Carabinieri del Noe in azione nel 2008

Martedì 21 Febbraio 2017
(L.I.) Quello dell'obitorio è il secondo scandalo padovano legato al caro estinto. La discutibile gestione delle salme in attesa della cremazione al cimitero Maggiore di Chiesanuova, svelata dal blitz dei carabinieri del Nucleo operativo ecologico di Venezia il 15 ottobre 2008, aveva provocato l'apertura di una lunga inchiesta, coordinata dal pm Sergio Dini. Condannati in primo grado a un anno e sei mesi di reclusione ciascuno, il 23 febbraio di due anni fa i due imputati si erano guadagnati una clamorosa assoluzione. I fratelli Dario e Rossano Ferro, all'epoca dipendenti della società Nord Est Cremazioni, difesi dall'avvocato Giovanni Chiello, erano usciti indenni con una sentenza di assoluzione piena.
Non hanno mai negato di aver commesso degli errori.
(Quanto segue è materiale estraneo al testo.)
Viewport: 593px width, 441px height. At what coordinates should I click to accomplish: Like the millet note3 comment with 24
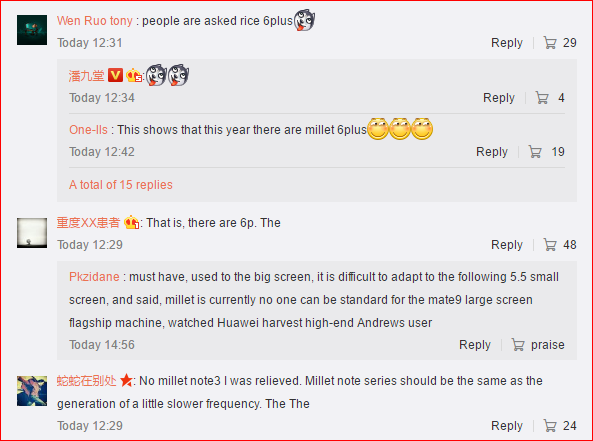coord(550,426)
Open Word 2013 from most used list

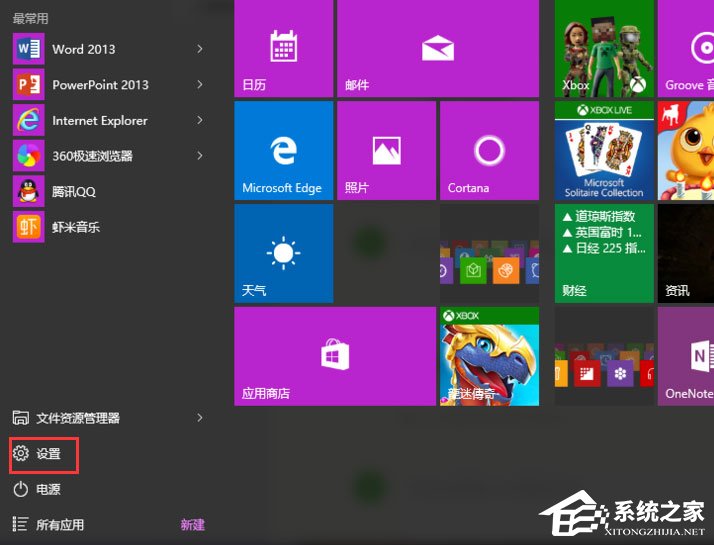coord(83,49)
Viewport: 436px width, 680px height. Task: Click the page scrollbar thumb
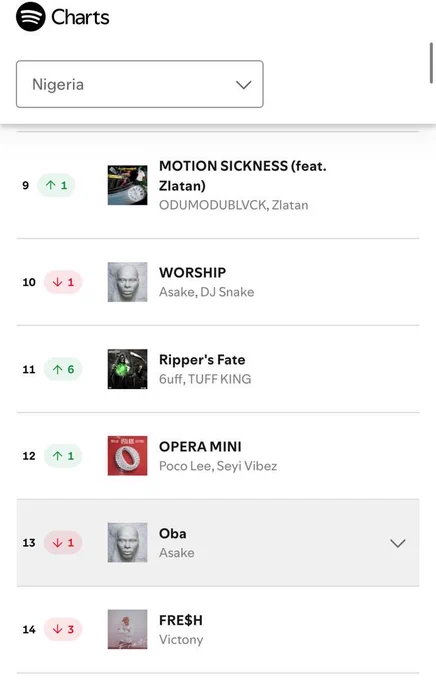(431, 62)
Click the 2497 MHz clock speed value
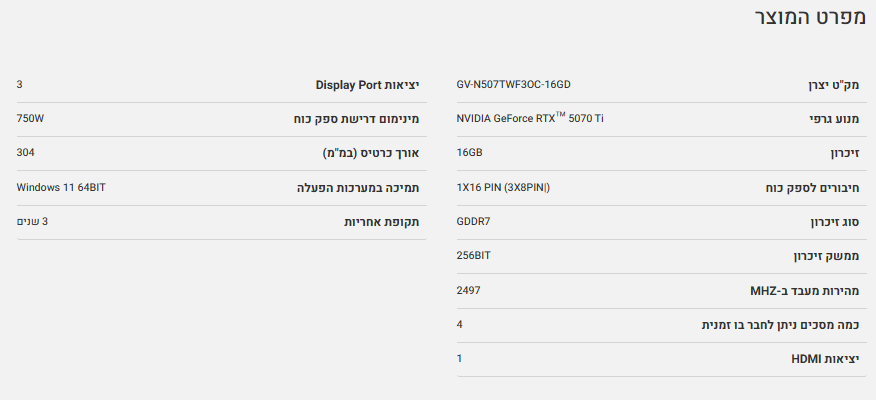This screenshot has width=876, height=400. tap(469, 290)
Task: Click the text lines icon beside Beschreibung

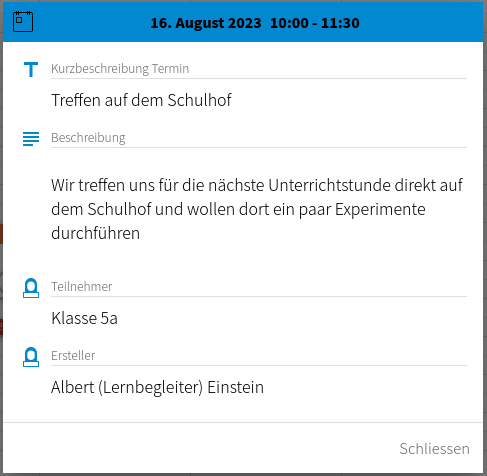Action: coord(31,139)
Ma non vi era la volontà di arrecare danni né di assicurare vantaggi a chicchessia. E senza una condotta dolosa non potevano essere condannati. Assolti perché il fatto non costituisce reato. Con questa formula i giudici della prima sezione della Corte d'Appello di Venezia avevano cancellato il verdetto di primo grado per lo scandalo della dispersione e commistione di spoglie mortali nei forni crematori del cimitero Maggiore. I Ferro non avevano alcun motivo di ammucchiare e mescolare i resti delle cremazioni per poi disfarsene a ventiquattr'ore di distanza. Dario e Rossano avrebbero agito con l'unico intento di accorciare i tempi del servizio. E la stessa Procura generale ne aveva sollecitato l'assoluzione con la formula dell'insufficienza di prove.